What this task involves:
Using the data below, reproduce exactly the lines from the line with "599x439 pixels." to the line with "You are a GUI", both included; pictures must be dropped.

Data for review:
# # # # #

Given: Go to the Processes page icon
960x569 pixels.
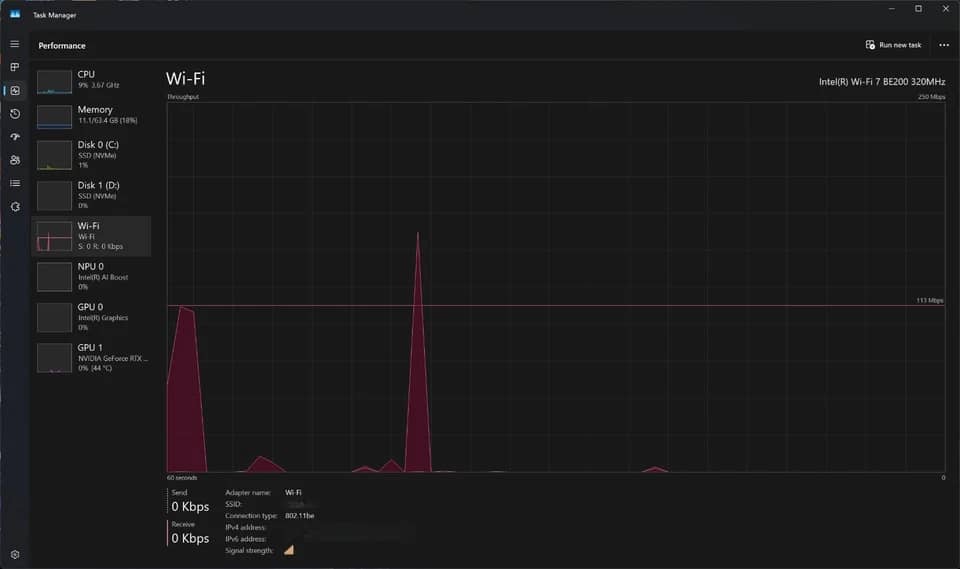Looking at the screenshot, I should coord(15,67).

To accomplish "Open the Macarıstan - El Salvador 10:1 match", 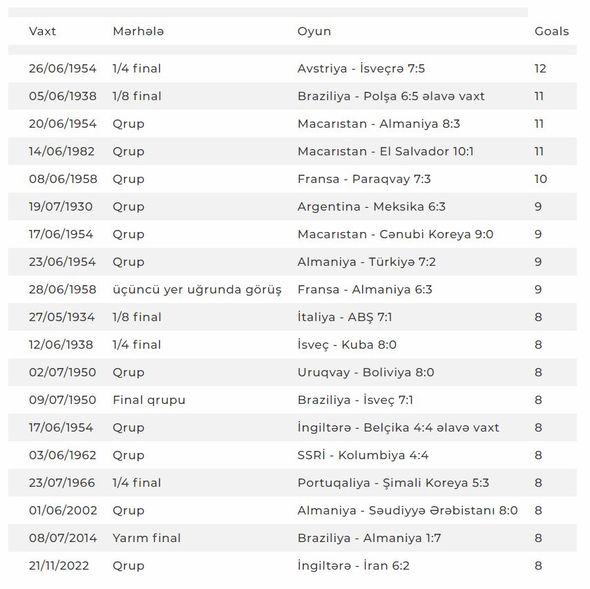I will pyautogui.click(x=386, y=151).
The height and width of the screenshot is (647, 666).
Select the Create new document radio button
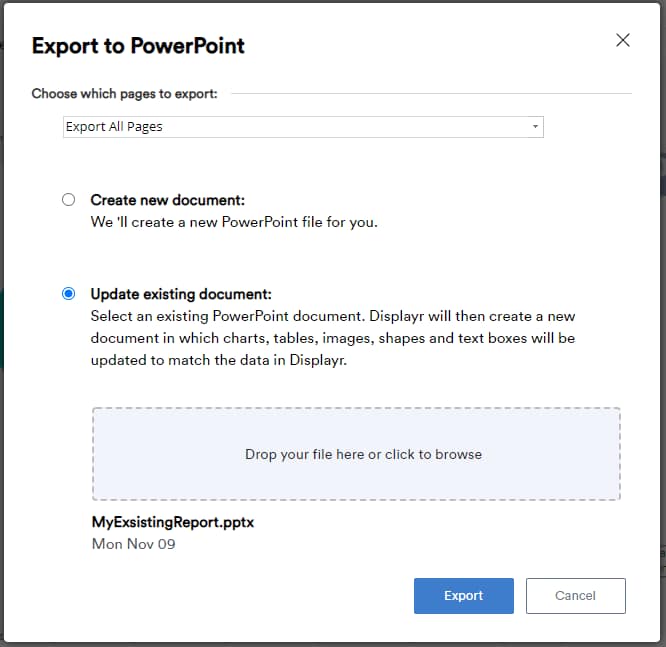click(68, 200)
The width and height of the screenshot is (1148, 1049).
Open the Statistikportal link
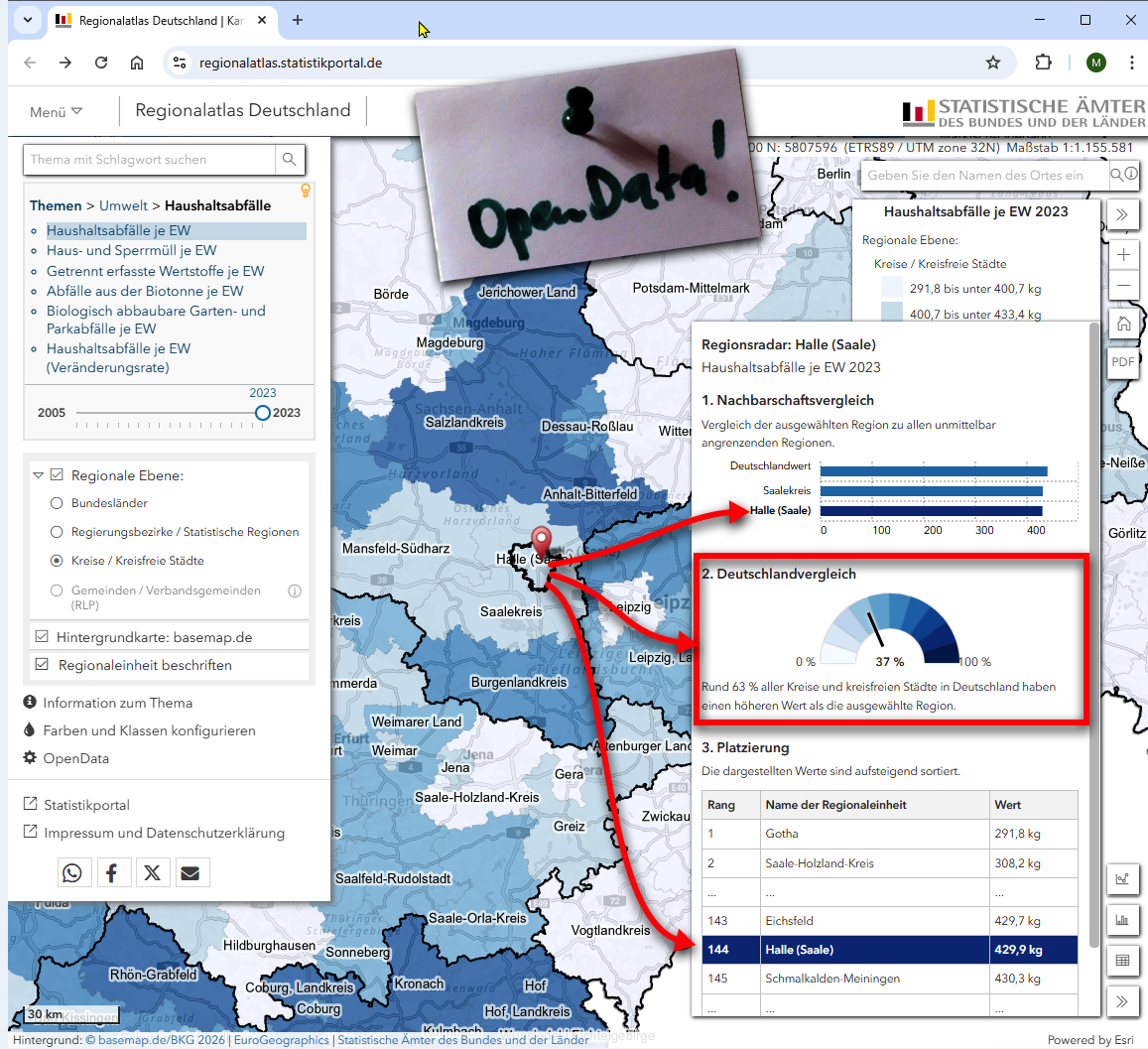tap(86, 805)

# # # # #

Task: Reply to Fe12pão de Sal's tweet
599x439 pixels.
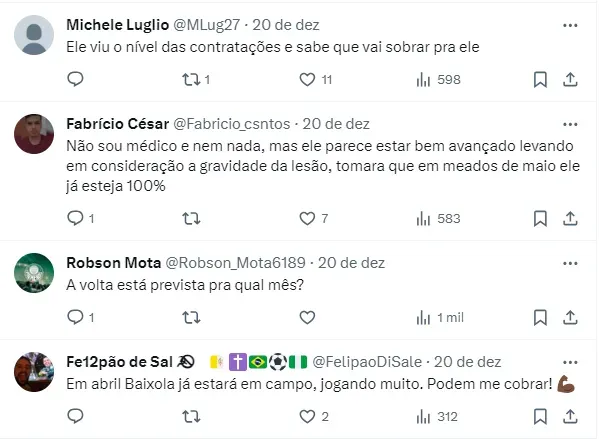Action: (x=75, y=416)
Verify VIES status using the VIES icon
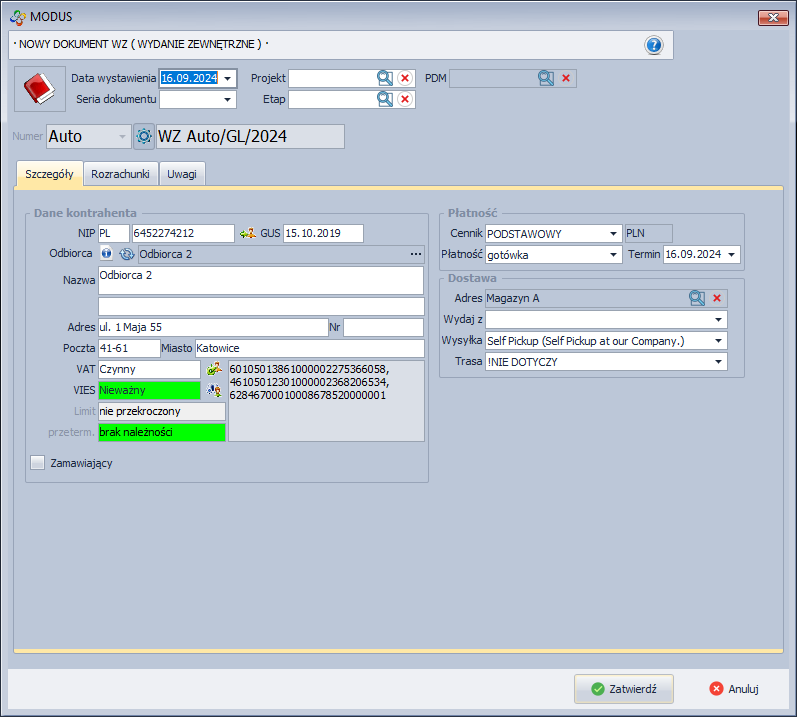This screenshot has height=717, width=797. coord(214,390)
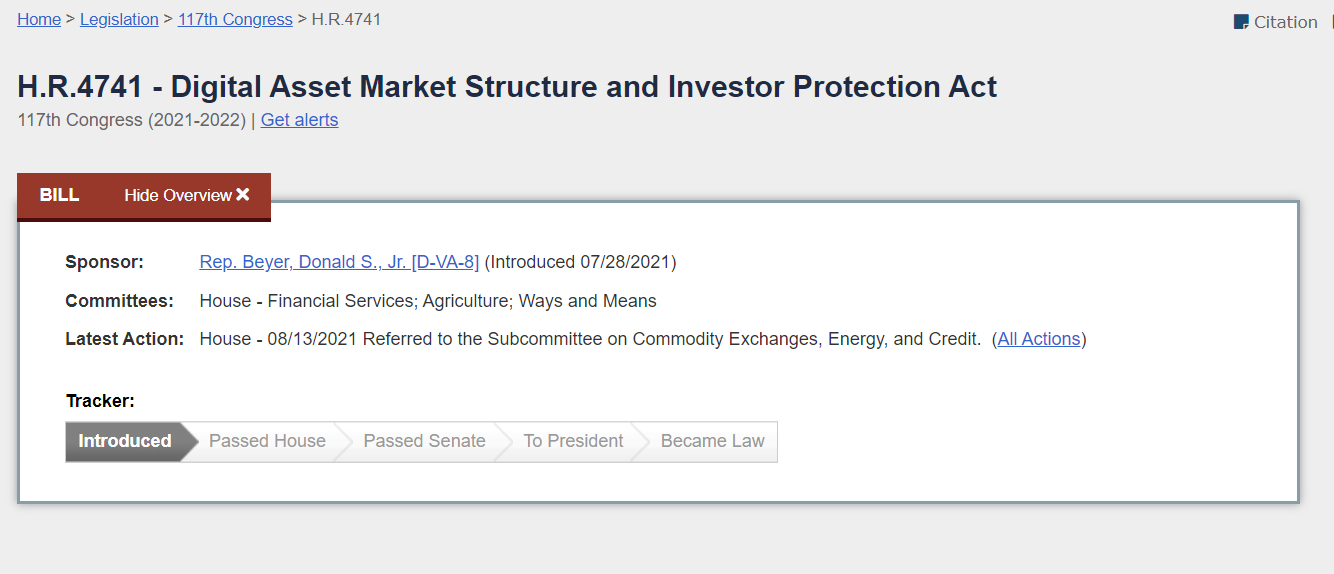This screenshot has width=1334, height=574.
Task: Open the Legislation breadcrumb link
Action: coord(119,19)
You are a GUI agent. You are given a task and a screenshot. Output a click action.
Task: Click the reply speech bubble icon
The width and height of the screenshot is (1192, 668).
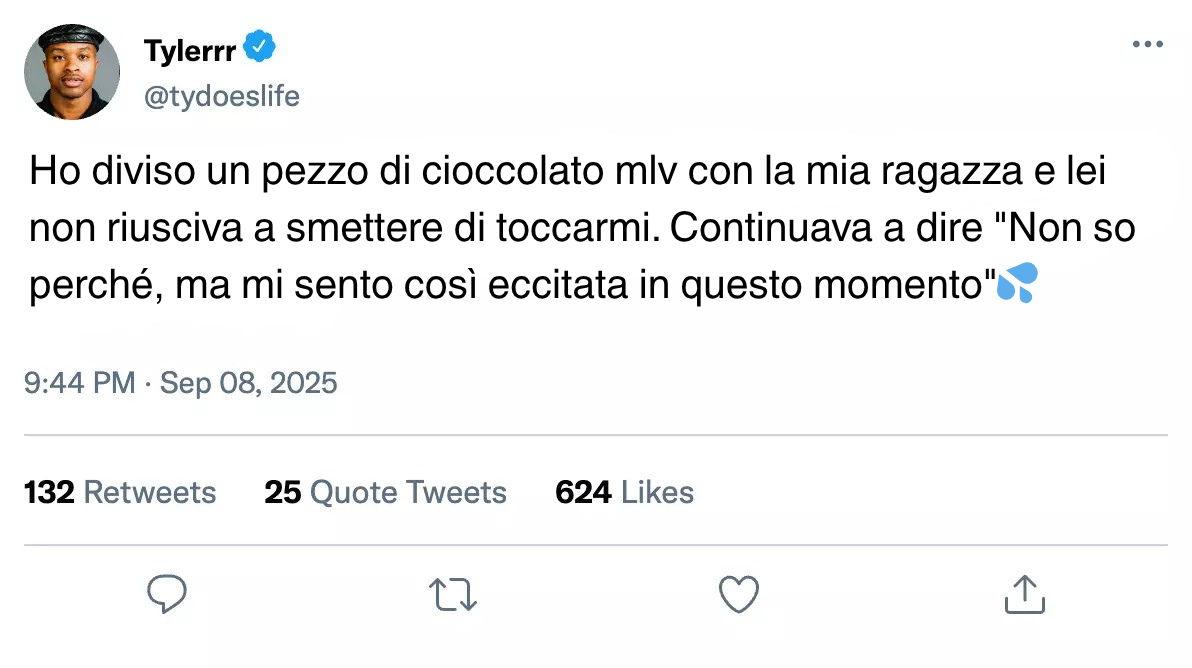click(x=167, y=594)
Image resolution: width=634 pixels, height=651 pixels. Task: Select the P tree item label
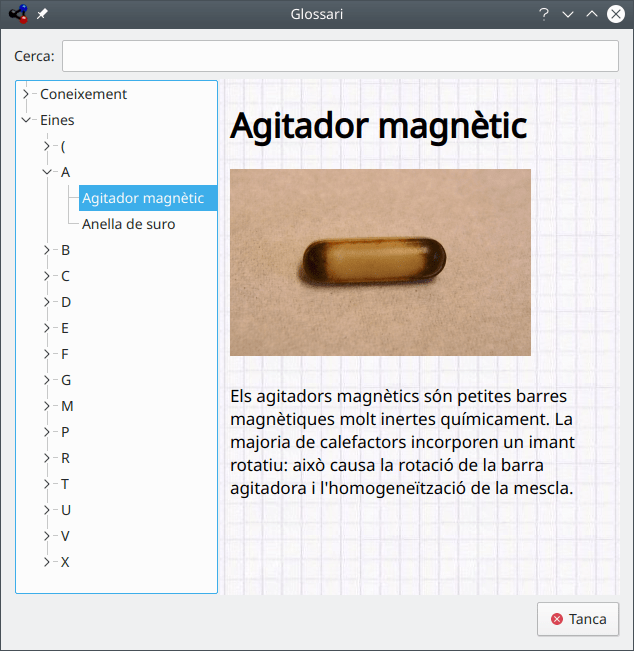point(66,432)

# # # # #

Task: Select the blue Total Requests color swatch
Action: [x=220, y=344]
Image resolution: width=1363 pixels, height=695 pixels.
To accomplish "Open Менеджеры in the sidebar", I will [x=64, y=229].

# # # # #

Written response:
599x439 pixels.
Action: (x=75, y=416)
Verify VIES status using the VIES icon
This screenshot has height=717, width=797. coord(214,390)
This screenshot has width=1334, height=574.
Task: Open the Legislation breadcrumb link
Action: coord(119,19)
You are a GUI agent. You are given a task and a screenshot. Output a click action.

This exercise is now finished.